## Prompt
The lines from the one containing "Task: Open the New menu entry" to the end of the entries, both included, are what you need to transcribe exactly, without pictures and without anything else.

= = = = = = =

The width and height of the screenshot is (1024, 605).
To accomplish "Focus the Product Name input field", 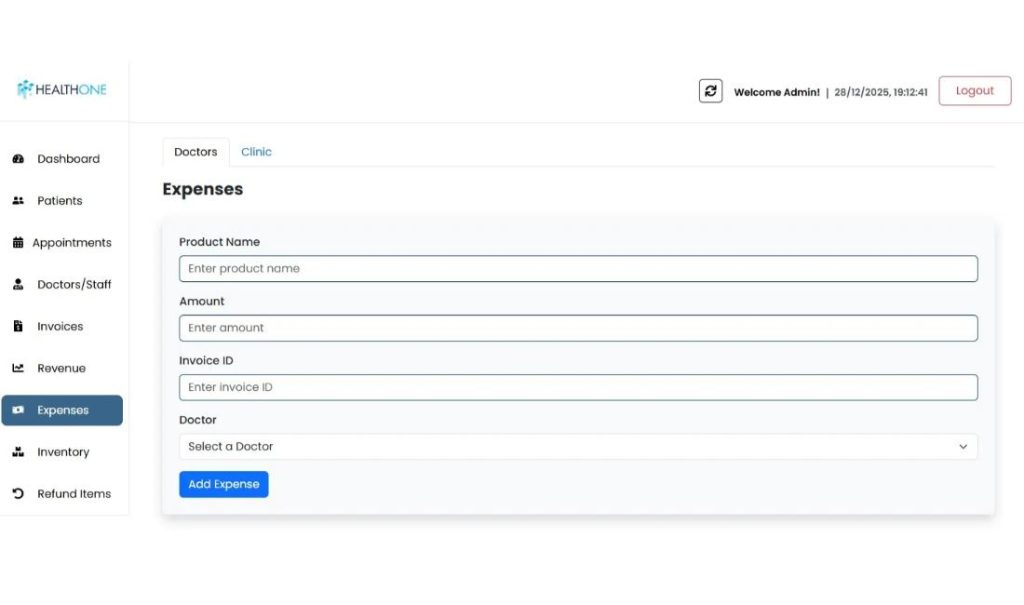I will (x=577, y=269).
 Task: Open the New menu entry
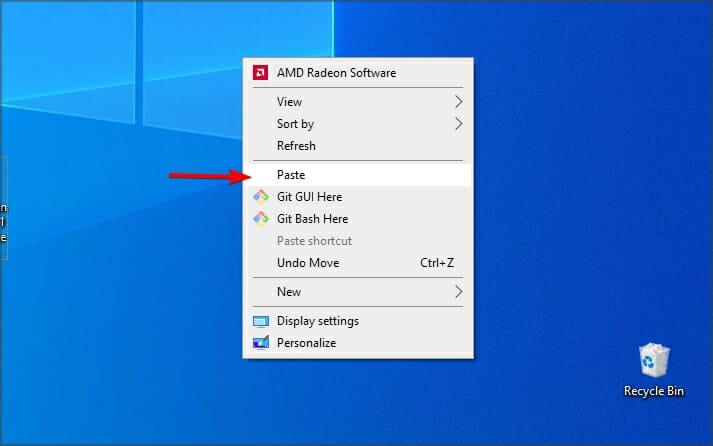coord(358,292)
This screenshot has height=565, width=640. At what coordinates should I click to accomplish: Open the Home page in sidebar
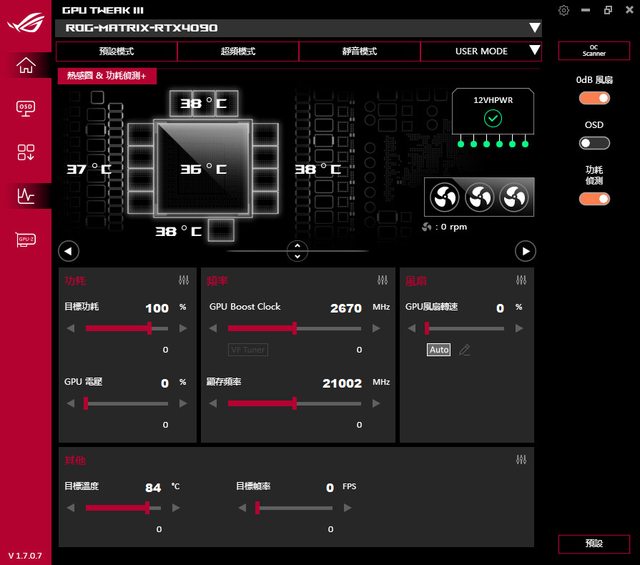[x=26, y=66]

= = = = = = =

## Worked solution
 Task: Open the New menu entry
coord(358,292)
This screenshot has height=565, width=640. At what coordinates should I click to accomplish: Open the Home page in sidebar
[x=26, y=66]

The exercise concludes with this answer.